Now, let $$z_k = \min_{\substack{1 \leq i \leq m \\ a_{ki} \neq 0}}\left\{\frac{b_i}{a_{ki}}\right\},$$

so we get $1 \leq x_k \leq z_k$ as the feasible set for each variable. One way to shrink the brute-force approach is to order the variables by their upper bounds. If $z_{k_1} \geq z_{k_2} \geq ... \geq z_{k_n}$, suppose variables satisfy $x_{k_1} \geq x_{k_2} \geq ... \geq x_{k_n}$. Then, you can enumerate the solutions under this constraint by enumerating.

For example, let's say $z_1 = 3, z_2 = 2, ...$. Then, you would have $(3,2,..),...,(3,1,..),...,(2,2,..),...,(2,1,...),...,(1,1,...),...$.

With this ordering assumption you are searching over a much smaller set.

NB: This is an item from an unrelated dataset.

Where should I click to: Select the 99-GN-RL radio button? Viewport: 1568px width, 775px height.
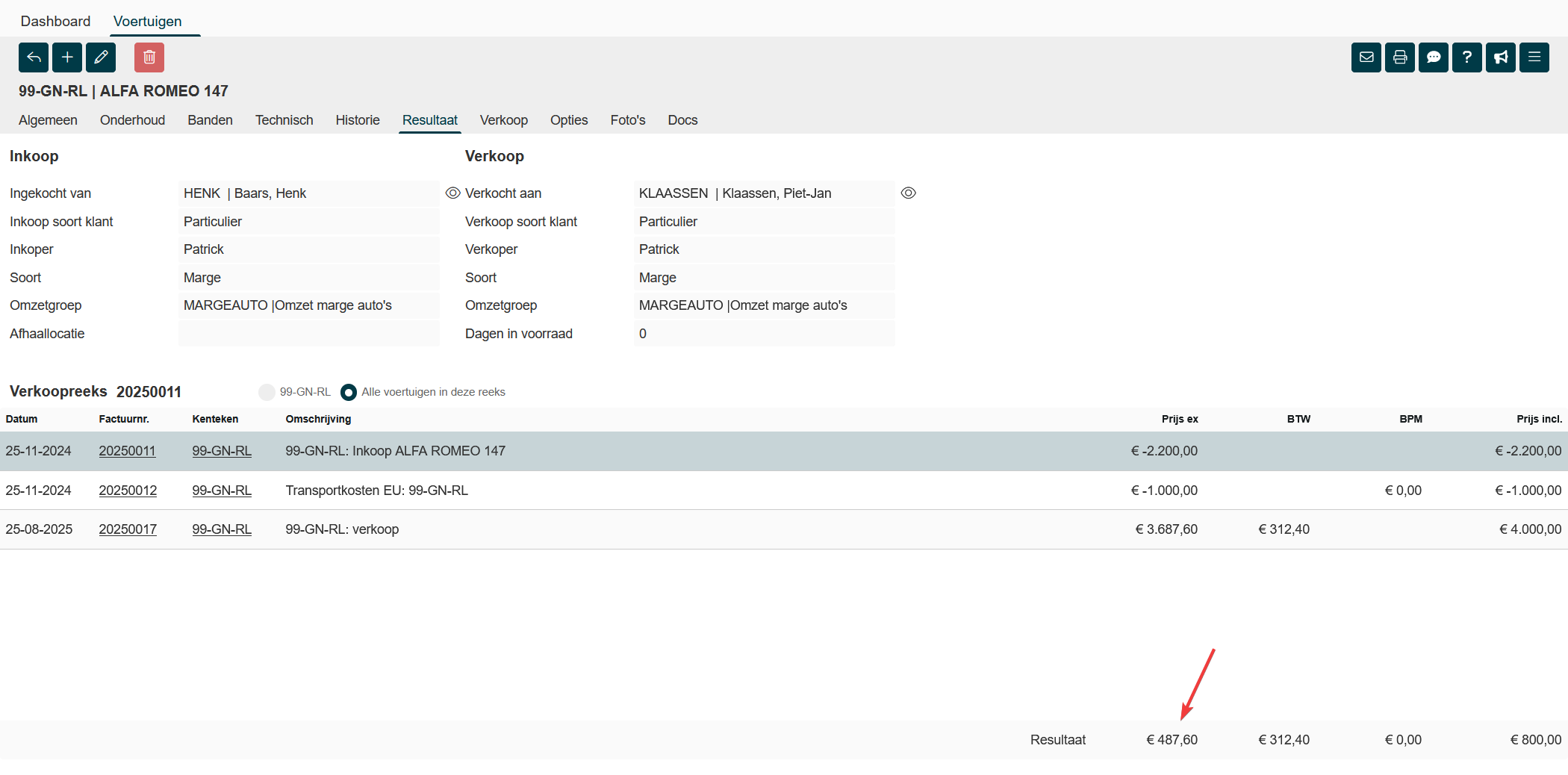click(x=267, y=392)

Once you have that, you can check the permutations of these solutions and if they are feasible for all variables, they are valid solutions.

For example, for $x_1 + x_2 + x_3 = 3$, let's say we break the tie as $x_1 \geq x_2 \geq x_3$. Then, the constrained solutions are $(3,0,0), (2,1,0), (1,1,1)$ and the permutations of these give you the whole set since they are all the feasible due to $z_1=z_2=z_3$.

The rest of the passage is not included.